Aruba & ProVision-based

HP 5412zl - Special attributes in SSL request - Create own SSL request

 
HEKnet
Advisor

HP 5412zl - Special attributes in SSL request - Create own SSL request

Hello,

 

I need to enable SSL on my HP 5412zl switches with CA-signed certificates. I know how to generate a certificate request with the WebAgent, but the request needs to have special attributes in order to be successfully signed by my CA that are not provided by the switch web GUI.

 

More precisely my certificate request either needs a valid email address in the "subject alternative name" (SaN) field or the common name must be of the pattern "<FQHN>/emailAddress=<email>". The latter is not possible, because the 5412zl does not accept more than 40 letters in the CN.

 

I know how to create proper requests with OpenSSL. I did this for all my servers.

 

Is there any way how I can create a request with OpenSSL and then install the signed certificate returned from my CA into the switch without using the certificate request mechanism built into the switch?

 

FYI: My CA is the DFN (= Deutsches Forschungsnetz = German Federal Research Network) and there is no option to go to another CA with less restrictions.

 

Matthias

3 REPLIES 3
Chrisd131313
Trusted Contributor

Re: HP 5412zl - Special attributes in SSL request - Create own SSL request

Hi HEKnet,

 

As far as I am aware there is no other way of installing a CA-issued certificate in a switch without using the WebAgent mechanism - I think the reasoning for this is that if you need to install a SSl cert then you will be using the WebAgent to connect, but if you are using the CLI then you will be using the key pairs and SNMPv3 if you will be using SNMP to manage the switch.

 

I would recommend a call to HP tech support. Maybe there is some other way of achieving what you want, but I get the feeling it is not public knowledge - maybe some of the other guys in here have an idea.

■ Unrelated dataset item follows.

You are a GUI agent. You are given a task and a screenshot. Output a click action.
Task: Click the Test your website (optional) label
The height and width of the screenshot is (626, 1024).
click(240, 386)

-----------------------------------------------------

Don't forget to mark a post resolved if your question was answered.
paulgear
Esteemed Contributor

Re: HP 5412zl - Special attributes in SSL request - Create own SSL request

Hi Matthias,

I have a feeling Chris is right, but there might be a way to install externally-generated keys and certs by copying the files directly to flash via sftp. I haven't got the doco or a switch to test handy, but i'll have a look in more detail later.
Regards,
Paul
Chrisd131313
Trusted Contributor

Re: HP 5412zl - Special attributes in SSL request - Create own SSL request

Hi Paul,

 

I had a rummage through sftp on a 5406zl and the only thing I could find was the manager and operator key_pairs for ssh, so I get the feeling the SSL certs. are tucked away in another NVRAM region - unfortunately :(

-----------------------------------------------------

Don't forget to mark a post resolved if your question was answered.